Fig. 7. Theta-burst stimulation modulated short-term plasticity for Experiment A.

a Graphical summary of TBS protocol. i-The TBS was performed four times spaced by 13 minutes. ii-Within each TBS there are 10 trials with four spikes per trial. iii-The schematic of each trial. b Percent active area before and after stimulation across all 6 wells. Wells 4A–6A show consistent increase or decrease in active area in response to stimulation while wells 1A–3A show little change. c Representative heat map evoked activity response for wells 4A–6A. Bin size is equal to 10 ms. The stimulation pulses are the light grey vertical lines, and the dashed orange lines indicate the start/stop time of the analysis window for calculating evoked activity. d percentage of active electrodes, total spikes, and evoked activity for wells 1A-3A and then 4A-6A. Purple circle represents well 1A, pink square – well 2 A, turquoise triangle – well 3A, green circle – well 4A, blue square – well 5A, and yellow triangle – well 6A. The data represents the mean with 10^th to 90^th percentile for each well. The 90^th percentile response of a well treated with NBQX/AP5 before and during stimulation is shown with a blue dashed line overlayed on all graphs. The mean response of a well-treated with NBQX/AP5 before and during stimulation is shown in a black dashed line overlayed on all graphs. The 10^th percentile response of a well treated with NBQX/AP5 before and during stimulation is shown in a red dashed line overlayed on all graphs. Responses above this NBQX/AP5 region indicate responses generated by glutamatergic receptors. e Histograms of total evoked activity per bin (bin size of 10 ms), total spikes, and total active area. The top three graphs show data aggregated across all electrodes for all 4 TBS for wells 1A–3A, and the bottom three graphs show data aggregated across all electrodes for all 4 TBS for wells 4A-6A. Wells 1A-3A show little to no response while wells 4A-6A indicate evoked responses on the millisecond timescale.

Fig. 8. Theta-burst stimulation drives short-term changes in connectivity and criticality and long-term potentiation and depression of neuronal units.

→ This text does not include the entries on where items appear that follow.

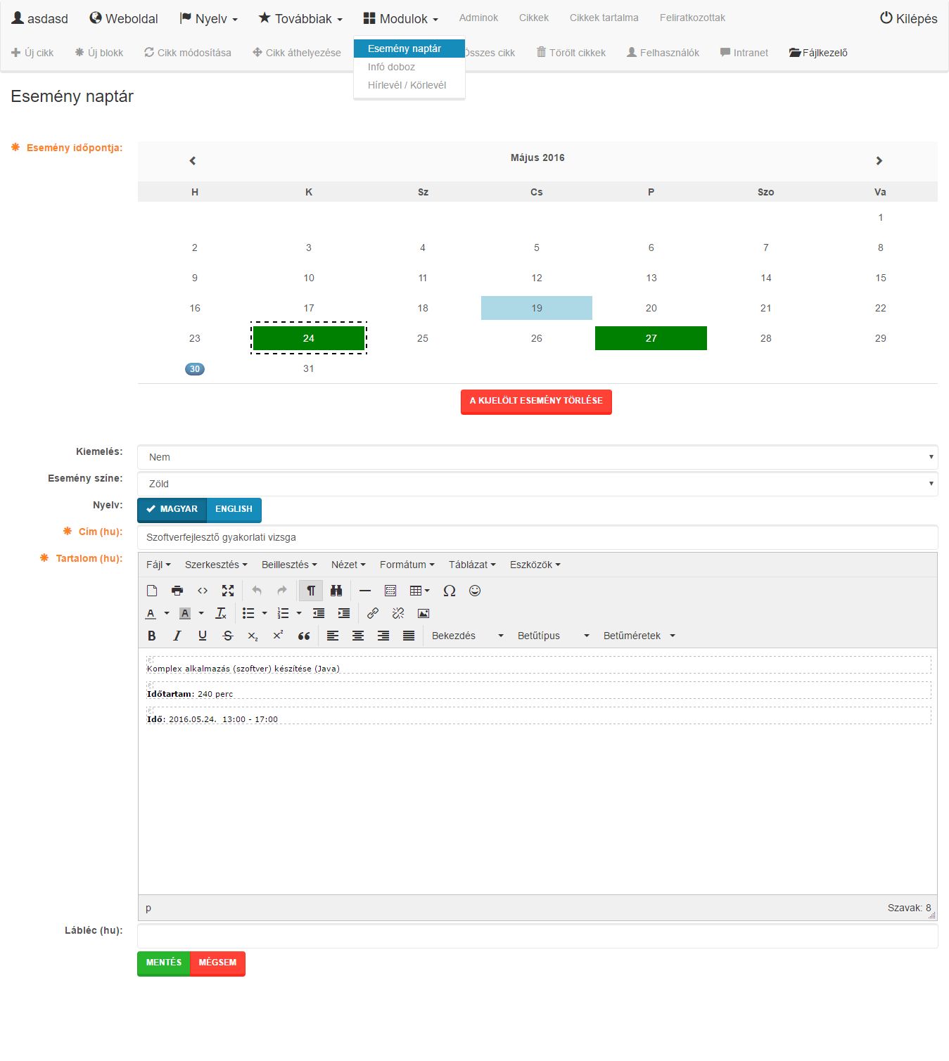Toggle show invisible characters paragraph button

point(311,591)
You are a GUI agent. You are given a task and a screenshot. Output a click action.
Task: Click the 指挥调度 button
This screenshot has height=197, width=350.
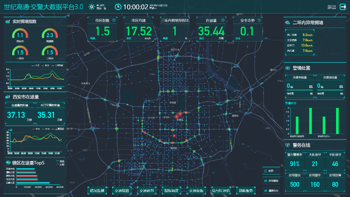pyautogui.click(x=172, y=190)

a Connectivity metrics for all wells that demonstrated STP. b Representative connectivity graph before and immediately following TBS #1 for well 1B. c Criticality metrics for all wells that demonstrated STP. The data represents the mean of seven biological replicates from two independent experiments. A Wilcoxon matched-pairs signed rank test was performed to determine statistical significance for a and c, **p < 0.01, ***p < 0.001, ****p < 0.0001. Exact p-values are listed in Supplementary Tables 22–27. For a and c green circle represents well 4A, blue square – well 5 A, yellow triangle -well 6A, red line – well 1B, purple circle – 2B, open blue circle – 3B, open pink square – 4B. d) Quantification of input-specific long-term potentiation (LTP) and depression (LTD) by measuring firing rate over time in neuronal units. Two example units demonstrating either LTP (blue line with 95% confidence intervals depicted with dashed lines) or LTD (red line, with 95% confidence intervals depicted with dashed lines) are shown on the left. The proportion of neuronal units that demonstrated LTP (red) or LTD (blue) across wells is demonstrated and quantified on the right.